» **Provided records**:
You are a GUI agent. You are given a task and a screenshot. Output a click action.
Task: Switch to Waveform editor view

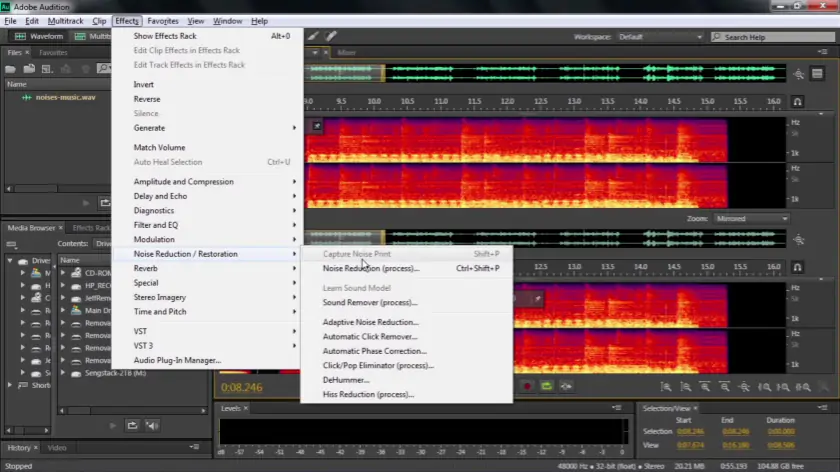[38, 36]
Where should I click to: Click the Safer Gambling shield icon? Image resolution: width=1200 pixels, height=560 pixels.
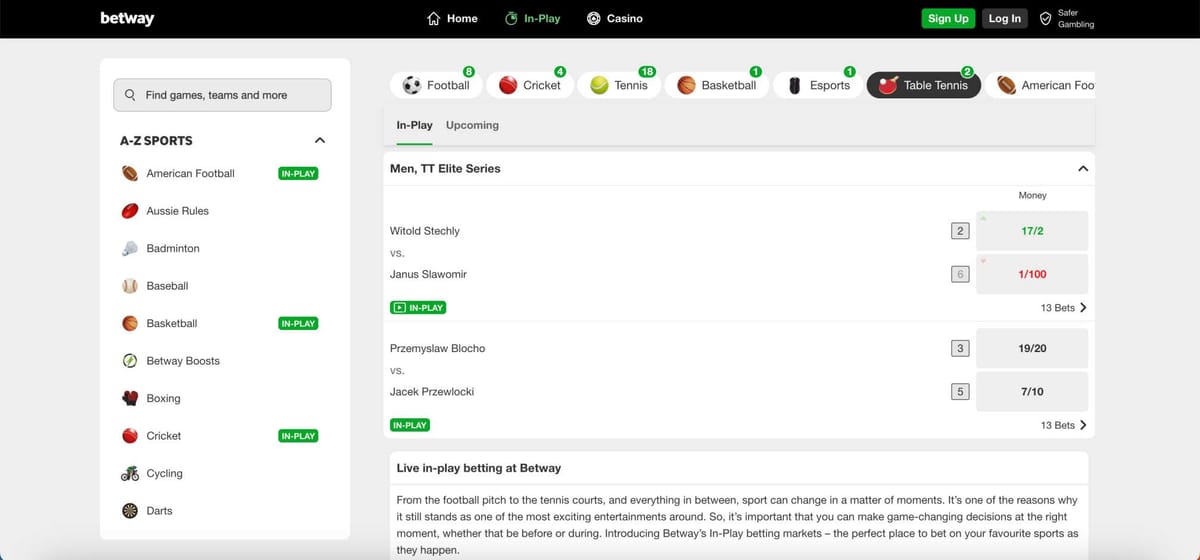click(x=1045, y=18)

» **Task directions**: Output the lines above as a Markdown table with the columns Row and Line, numbering each row and skipping blank lines. Leave the pictures out of the answer.

» **Written reply**:
| Row | Line |
|---|---|
| 1 | You are a GUI agent. You are given a task and a screenshot. Output a click action. |
| 2 | Task: Switch to Waveform editor view |
| 3 | [38, 36] |
| 4 | Where should I click to: Click the Safer Gambling shield icon? Image resolution: width=1200 pixels, height=560 pixels. |
| 5 | click(x=1045, y=18) |